Your task: Hunt through the entries for the word "agent" and copy each line in which it appears.
──────── Record extracts
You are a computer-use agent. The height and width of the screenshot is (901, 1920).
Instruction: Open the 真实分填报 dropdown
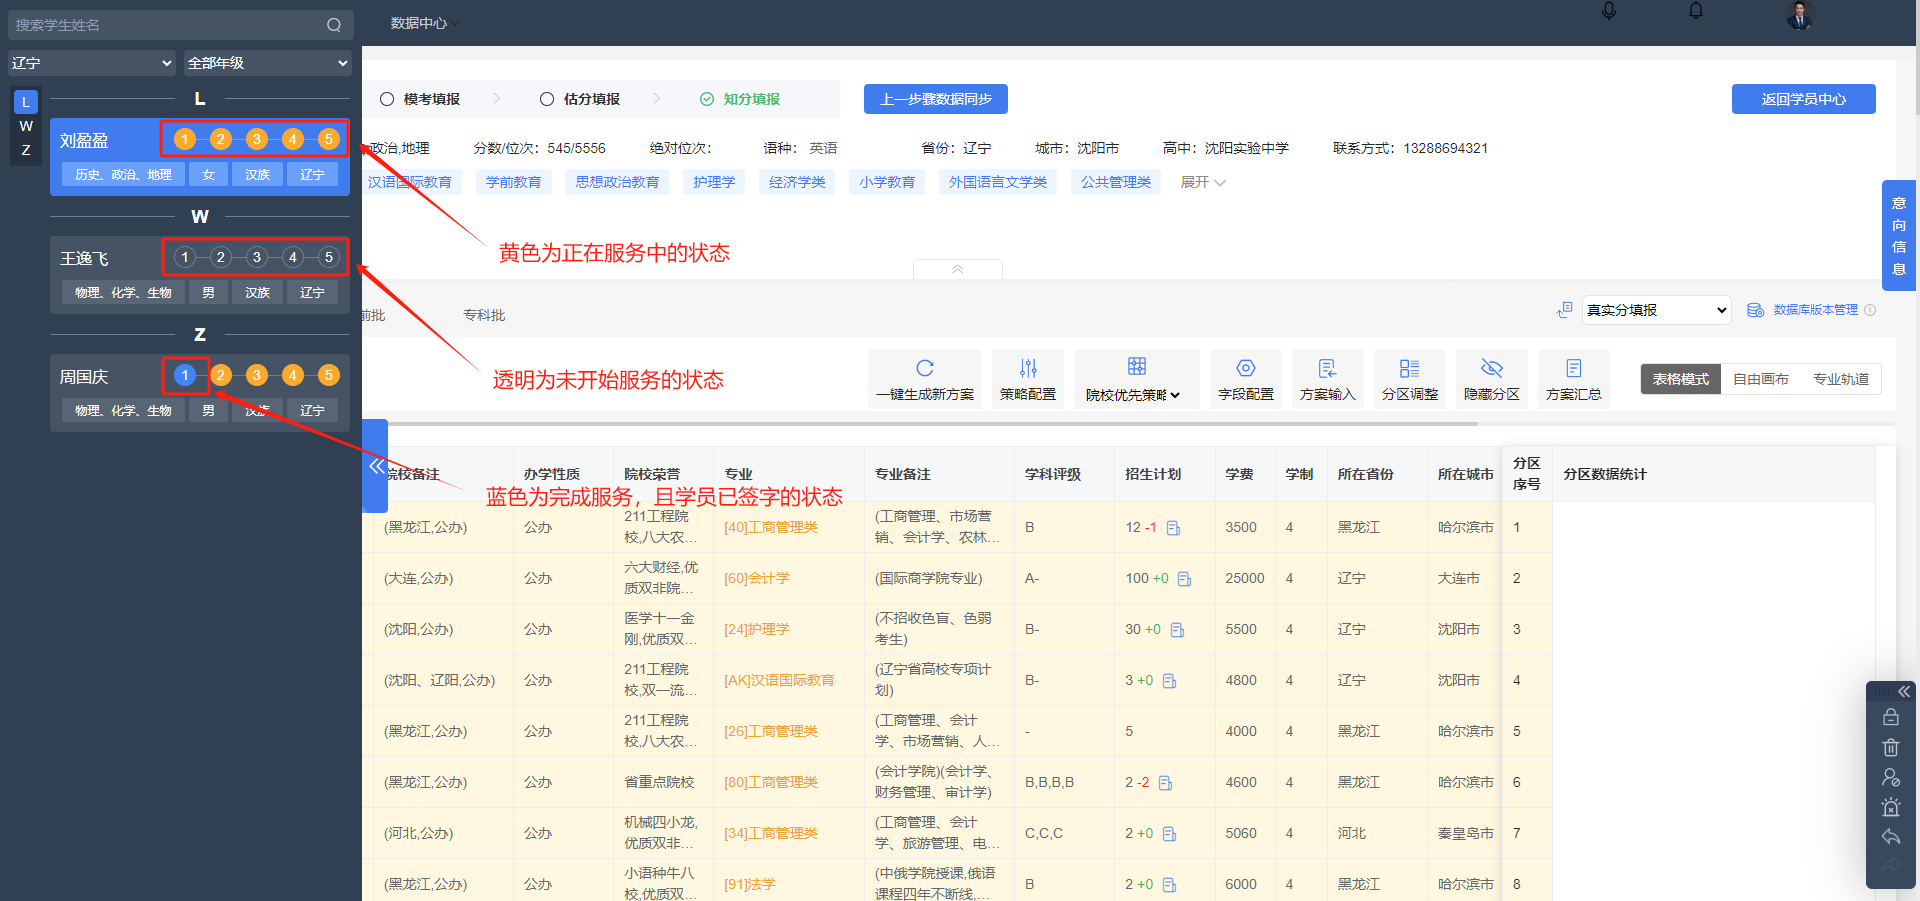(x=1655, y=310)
────────────────
──────── Record extracts
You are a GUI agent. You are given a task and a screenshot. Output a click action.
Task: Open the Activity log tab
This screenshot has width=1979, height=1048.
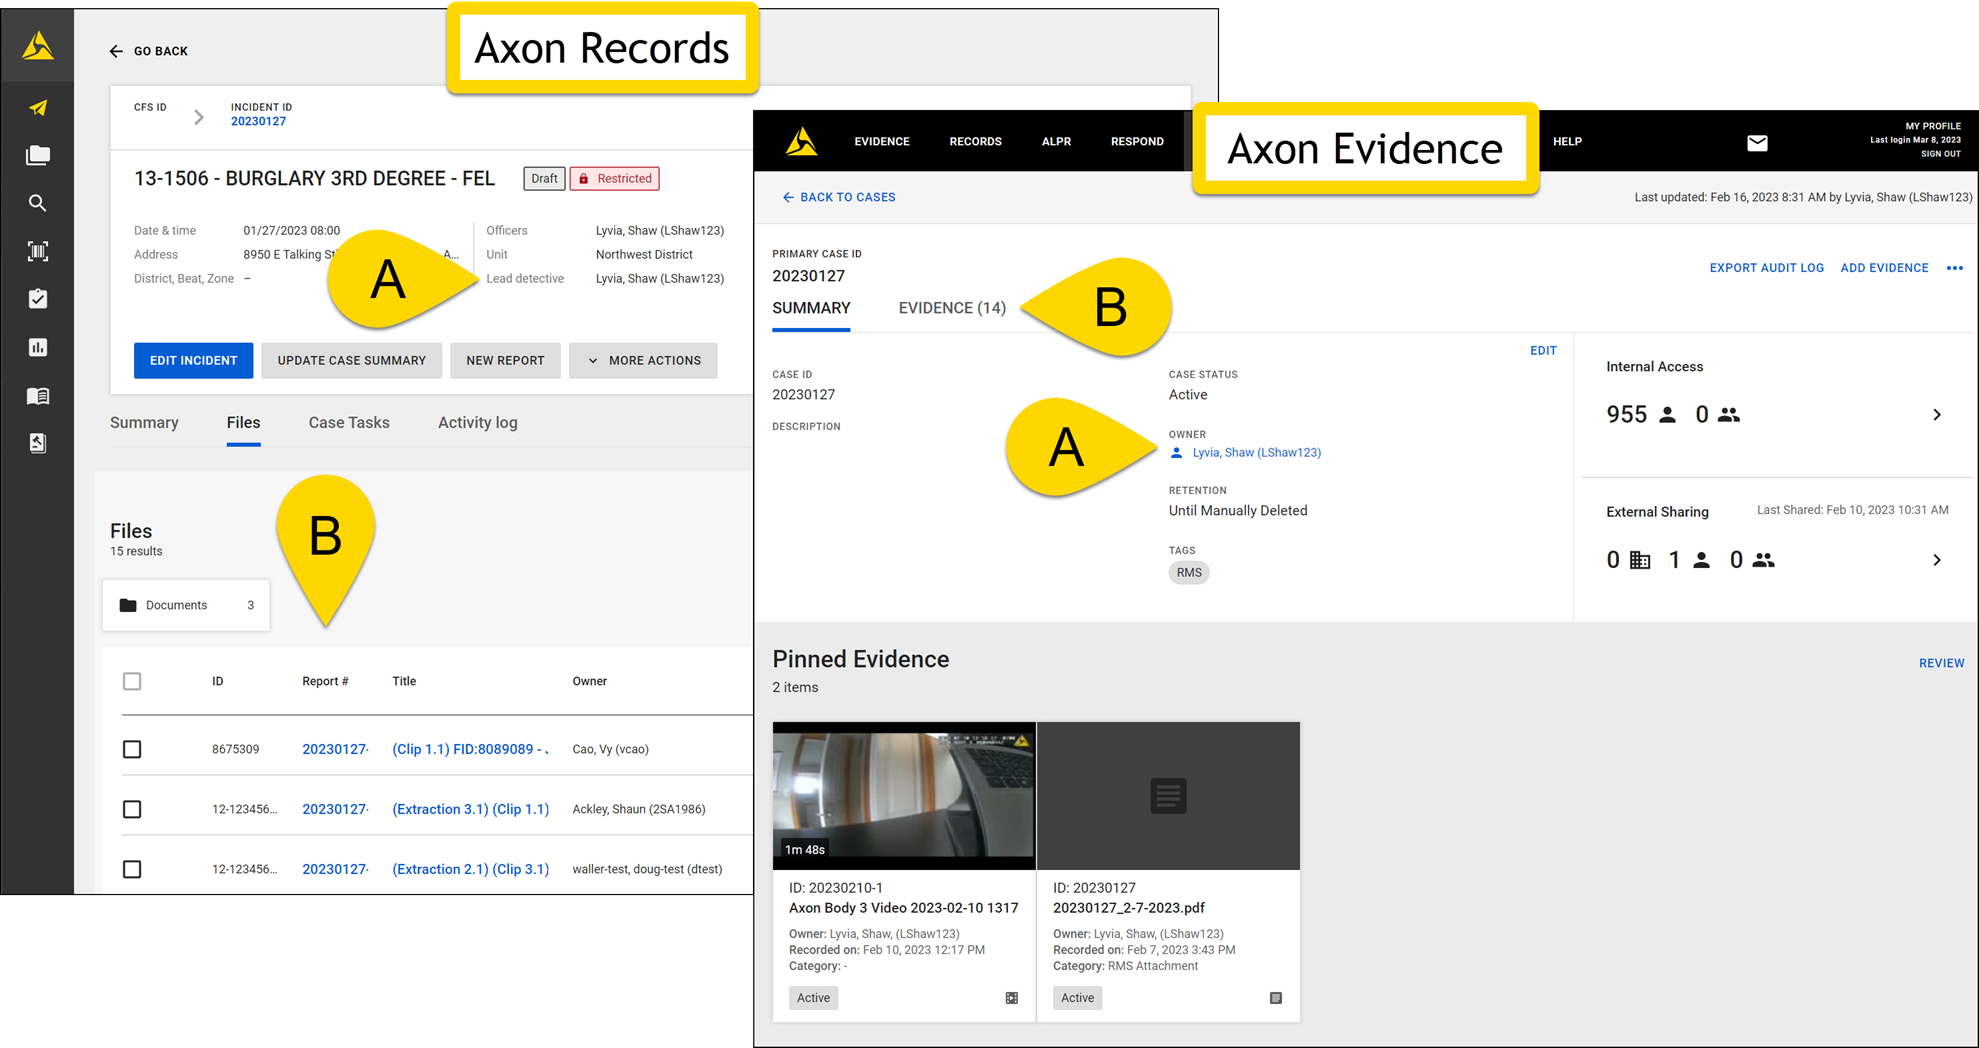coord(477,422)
────────────────
Result of the exercise:
You are a computer-use agent. The height and width of the screenshot is (901, 1920).
You are a GUI agent. You are given a task and a screenshot. Output a click action.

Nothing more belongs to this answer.